Analysis: Lulu’s Boys

When Lulu says, “I am a woman of detachable parts,” she speaks literally about the many garments and adornments that were available to her during the strip poker game she played with Henry and Bev. More truthfully, however, she speaks about her inner self, more complex than she appears on the surface. She is a woman of deep thoughts and entangled in a myriad of past and present relationships, as represented by her many and varied sons.

Likewise, Bev is a man of many parts, but they may not be detachable. He is torn between his marriage to Elsa and his passions for Lulu, and between his life as a salesman in the city and his roots on the reservation. When Bev chooses a physical relationship with Lulu by laying in her arms at the end of the story, he is not only unfaithful to Elsa but also to the life he has created outside of the reservation. Here, Erdrich begins to explore the theme of assimilation. Bev represents the Native American who has left his home behind, found success in the white man’s world, and even married a white woman. His parents had even denied their heritage, calling themselves and him French or Black Irish. He was proud of his life as a salesman and knows that no one on the reservation would ever buy workbooks for their children. Bev is proud to have outgrown and outsmarted the others, but he cannot overcome his attraction for Lulu and her boys who represent his old way of life.
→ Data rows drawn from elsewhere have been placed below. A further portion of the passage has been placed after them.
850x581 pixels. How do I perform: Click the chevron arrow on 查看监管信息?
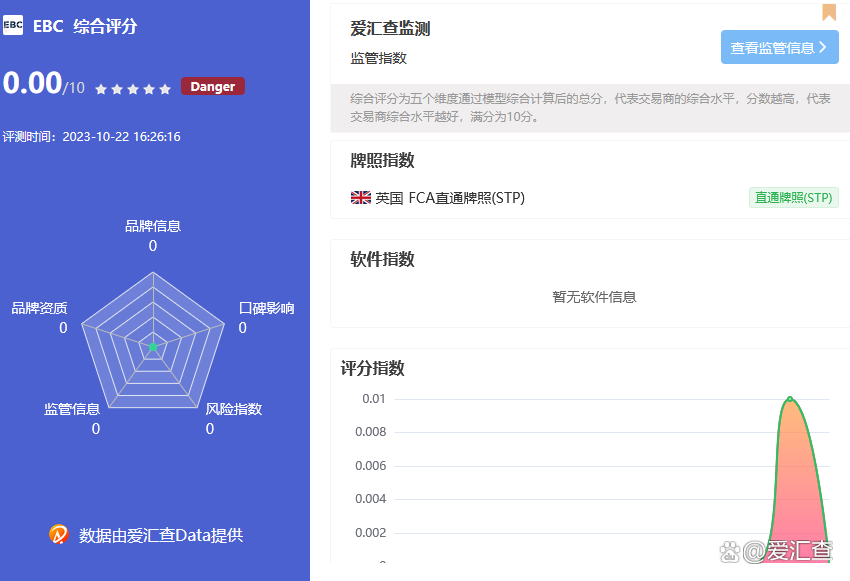coord(823,47)
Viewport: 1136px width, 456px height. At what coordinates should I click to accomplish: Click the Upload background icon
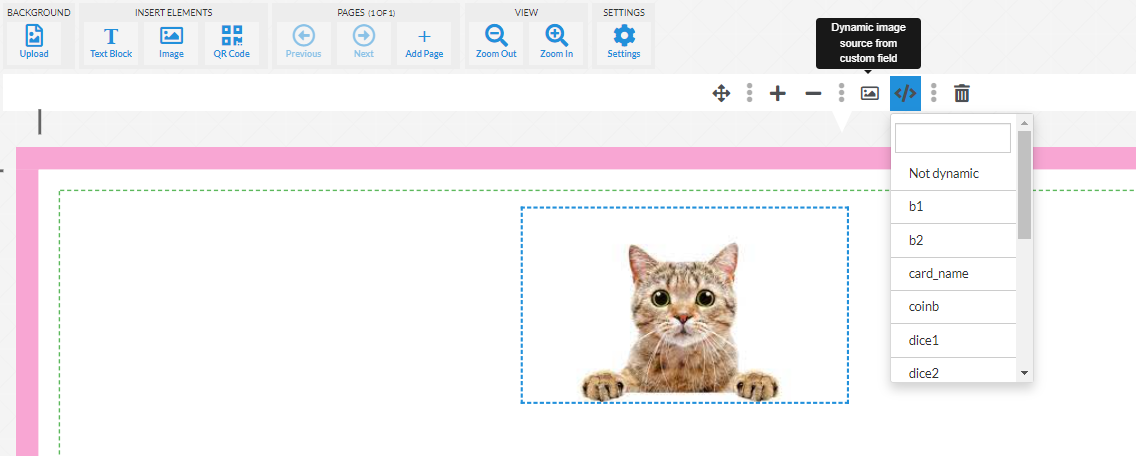pos(34,43)
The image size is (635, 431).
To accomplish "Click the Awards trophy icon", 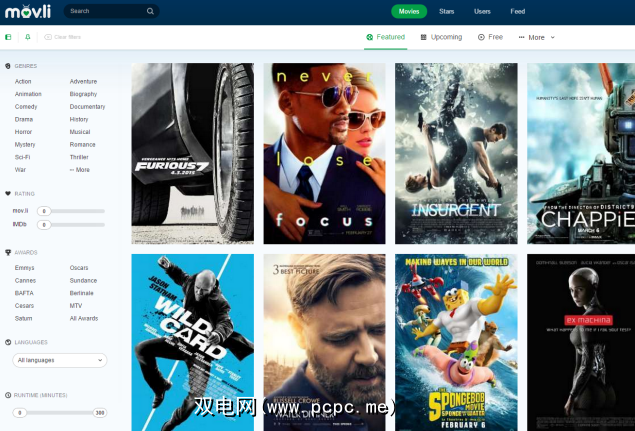I will [x=8, y=252].
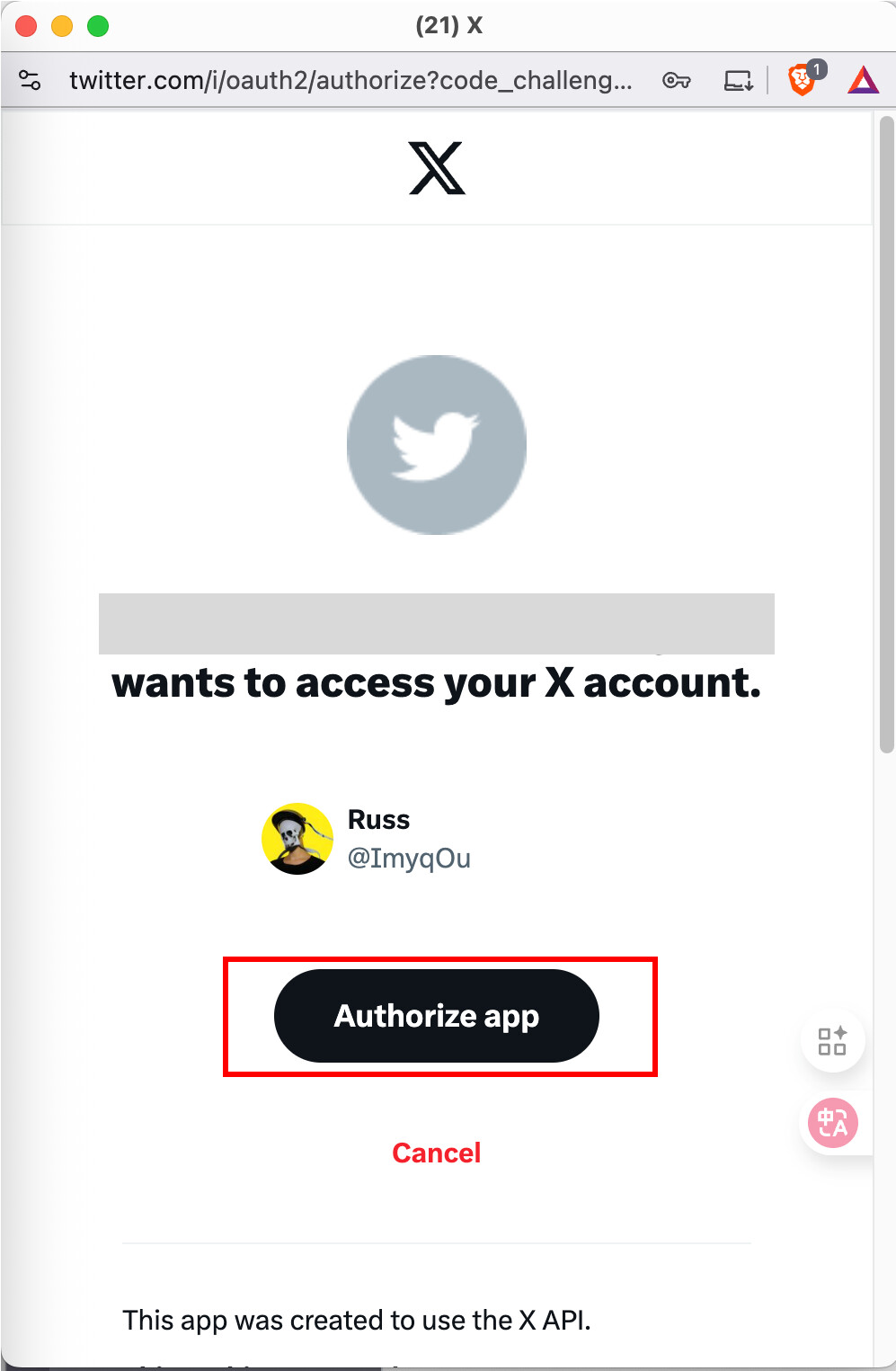Click the site settings icon in address bar

pos(30,81)
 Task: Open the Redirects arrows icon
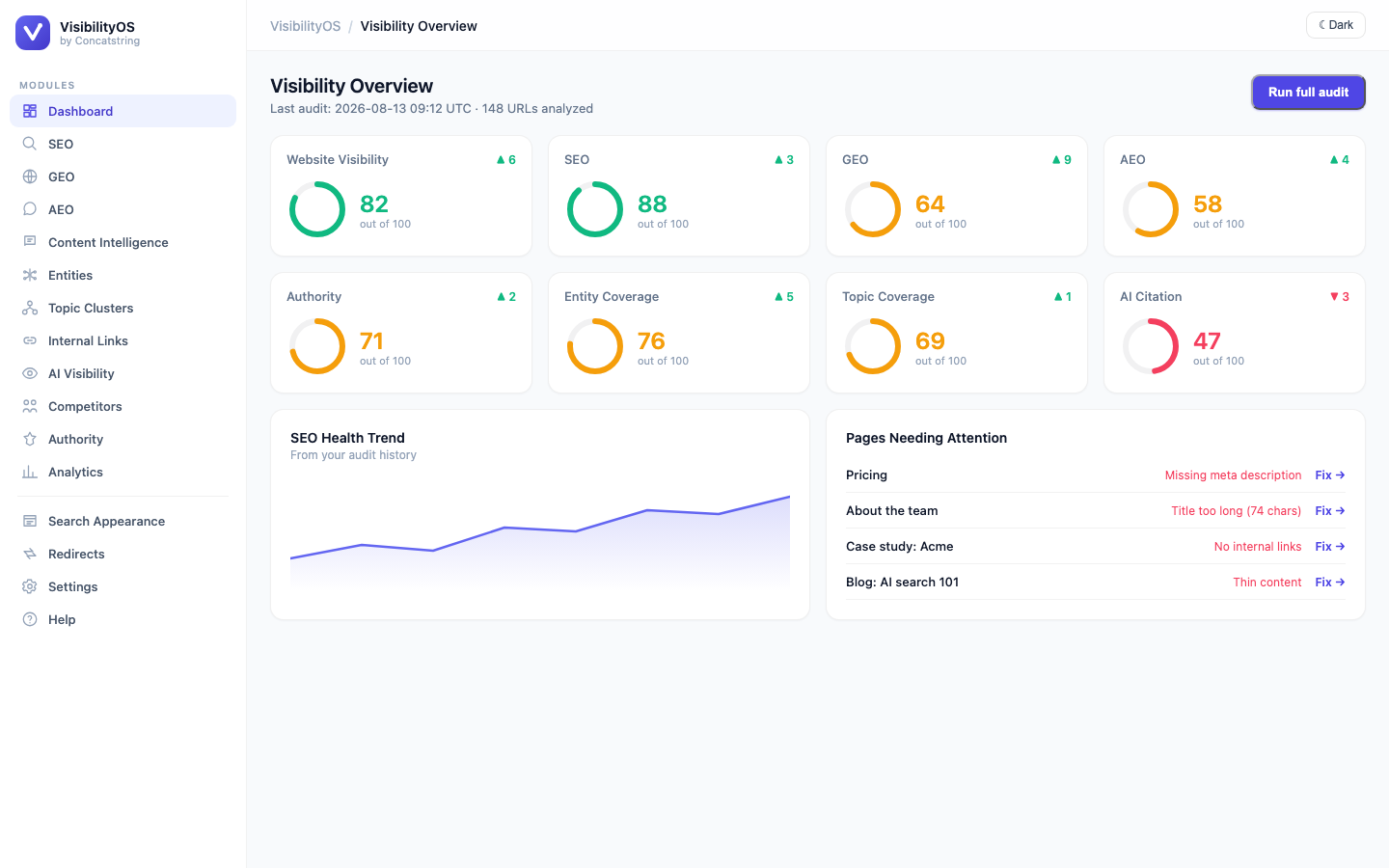(30, 554)

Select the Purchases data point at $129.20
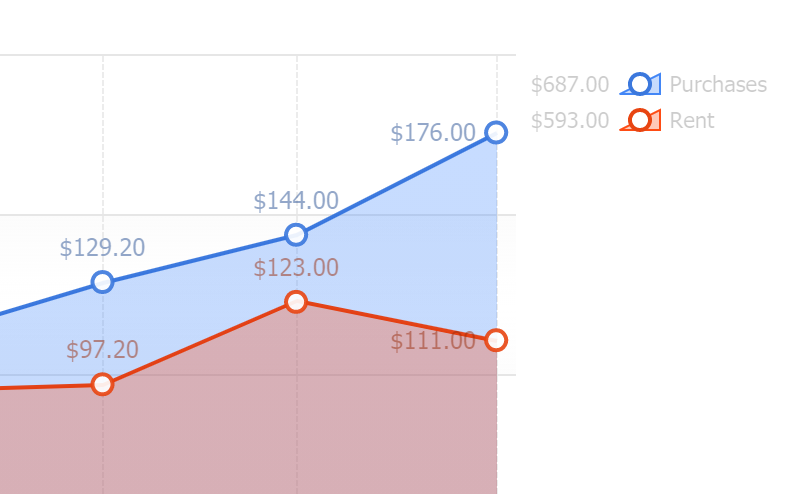click(x=102, y=282)
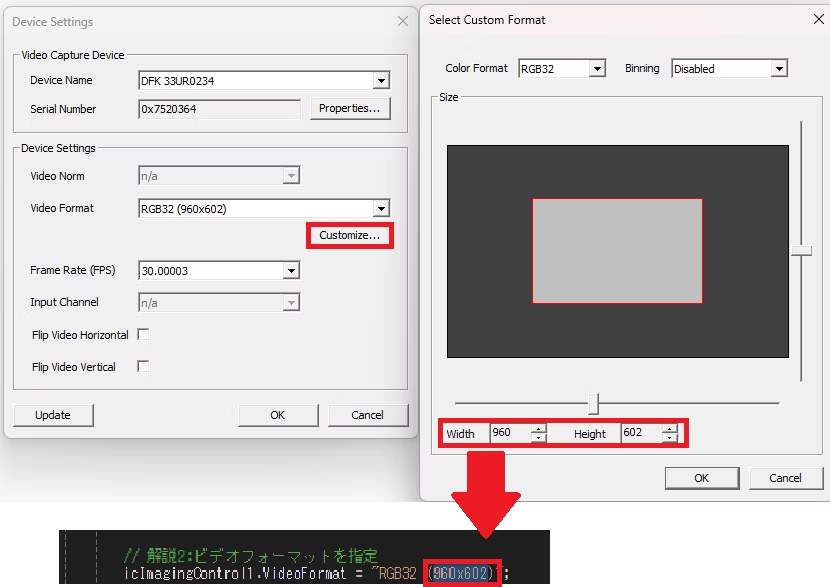Open device Properties... button
The width and height of the screenshot is (830, 587).
click(349, 108)
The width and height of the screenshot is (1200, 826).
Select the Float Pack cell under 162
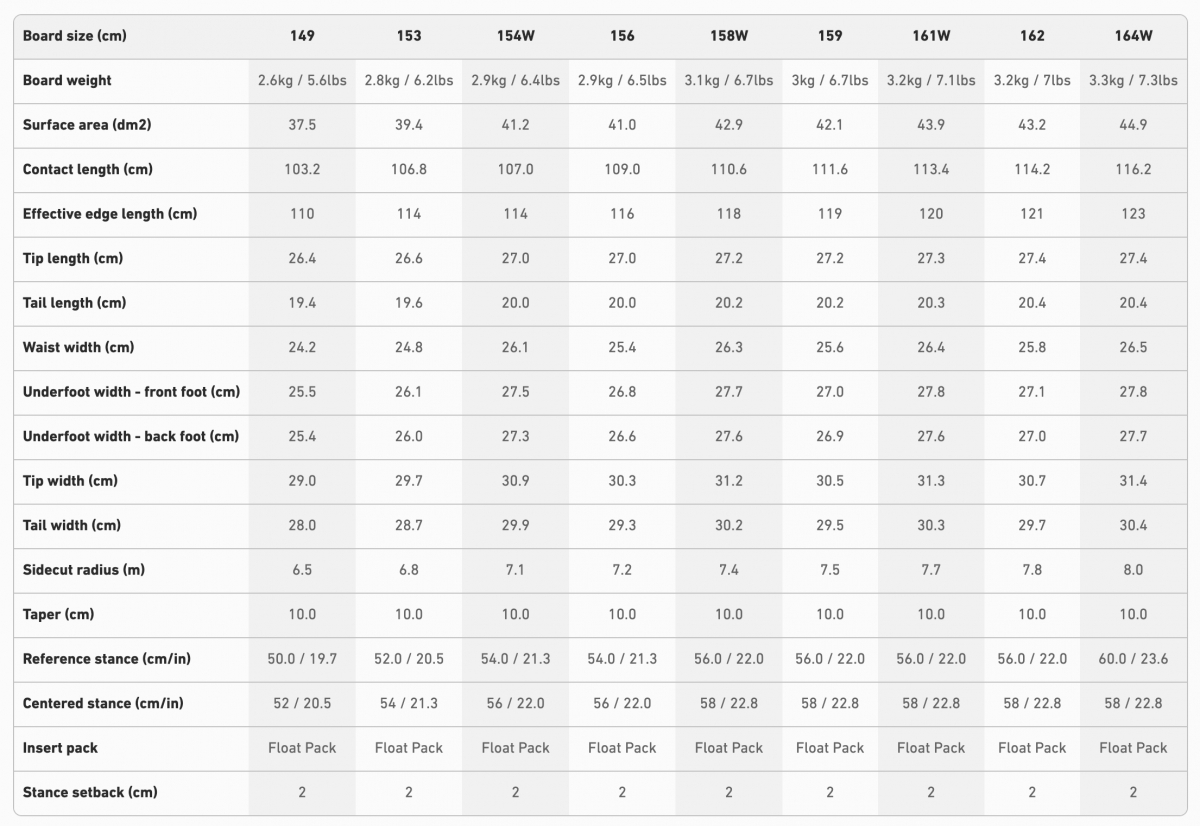(1032, 748)
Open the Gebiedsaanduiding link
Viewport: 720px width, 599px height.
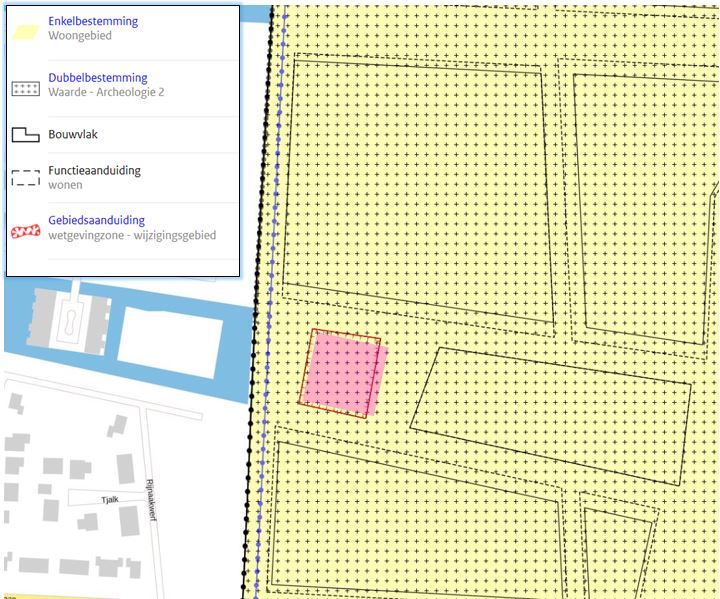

Birds are both literal and symbolic in this story. As a salesman, Bev compares books to wings. When he flips their pages, it sounds like “the panic of fledglings before they learn how to glide.” Lulu vividly recalls, very early in the tale, that Bev’s swallow tattoo could perform a trick. When he flexed his arm muscles, the bird appeared to dive, a memory that foreshadows the story’s ending. Henry Junior asks his Uncle Bev to perform this trick, but he is soon bored with it and returns to his brothers outside. Bev’s decision to lay in Lulu’s bed, to become one of her boys himself, is represented by the flight of a bird in the last line. The story recalls the wild geese and foreshadows the geese in “Love Medicine” that might have helped Lipsha work some magic, but his shortcut prevents it.

Lulu Lamartine was Lulu Nanapush before she married, the always-moving attractive teenage girl to whom Nector Kashpaw is attracted in “Wild Geese” before he meets Marie. Again, Erdrich picks up a thread from an earlier story and weaves it into this one, her technique for connecting stories from many times and places into one cohesive novel. By now, readers recognize, anticipate, and appreciate this strategy. It becomes yet another of the novel’s themes, this idea of interwoven lives, families, and experiences, the myriad ways in which we enrich or endanger each other simply by being humans, both strong and frail.